Author: Brett Stoddard

Hello all, it’s been a while since the last sensor status but from now on I’ll be working to increase my posting frequency.

Since the last update, many things have been happening on the sensor end. First, the OPEnS lab bought a new RFID module to interface with the Arduino UNO and have semi-officially scrapped the LinkSprite LSID-0702 reader. From here on out, we will be using the SparkFun Simultaneous RFID Reader – M6E Nano shield. I was really excited to get working with this reader because it’s documentation is a lot more readable and through than the other modules I’ve worked with.

That documentation included a SparkFun proprietary library especially made for use with the Arduino UNO. I forked this library on GitHub and have been adding to it a few functions specifically geared towards reading the moisture information from Smart Trac RFID tags. For the most part, these functions seem to work! The original SparkFun library is available by clicking here. The OPEnS lab version of it that I have and will be adding to can be found by clicking here.

The rest of this blog post will be dedicated to the results of tests run to prove that the retrieved values are dependent on the actual moisture of the chips. “Wet” tags were held under a stream of moving water in the sink for five to ten seconds. “Dry” tags are either tags that were never wet or ones that were set out to dry for a few days. 

FIGURE 1. Raw, unprepared data from the serial port of the Arduino UNO when example code from the library is run.

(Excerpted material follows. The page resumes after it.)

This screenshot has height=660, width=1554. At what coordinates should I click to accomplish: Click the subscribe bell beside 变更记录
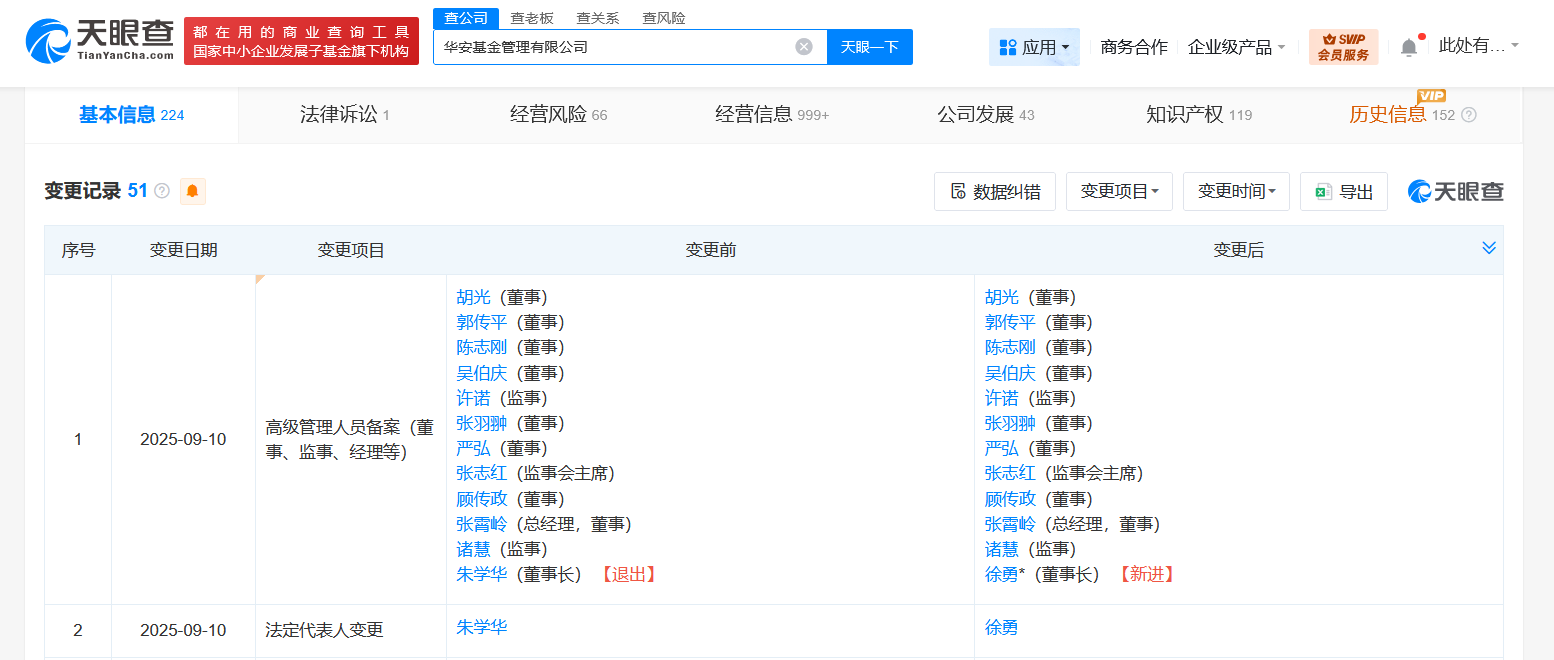coord(191,190)
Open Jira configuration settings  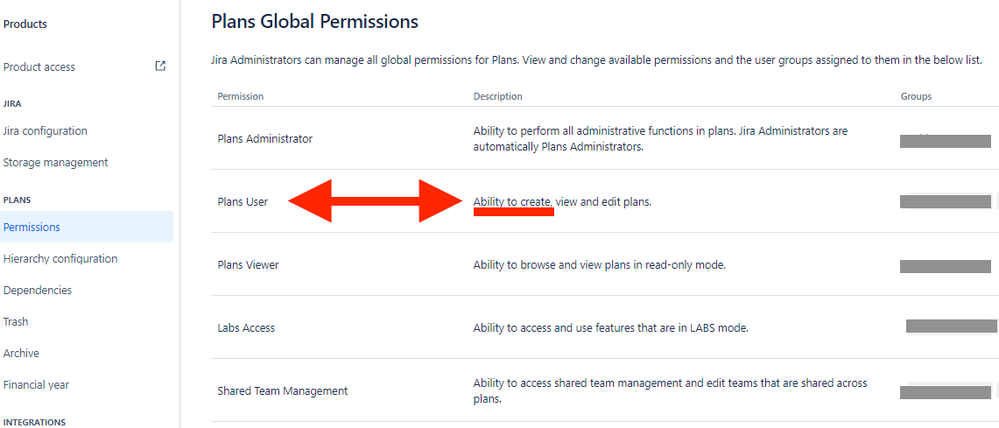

This data was gathered by modifying a read EPC byte command to read a different registry. What that means is that the data is unparced and looks gross. The important thing from this data is that the sensor code was reading a different number when it was wetted. When dry the tag had a value of either 12 or 14 HEX (18 or 20 decimal). Then when that same tag was run under the sink it read a value of 0C or 0C HEX (12 or 13 decimal). Being able to tell the difference between really wet and completely dry is a large step forward for this project and this data, if consistent, will allow us to do just that. However, as always, more testing will be needed to make this process robust enough for use in the field.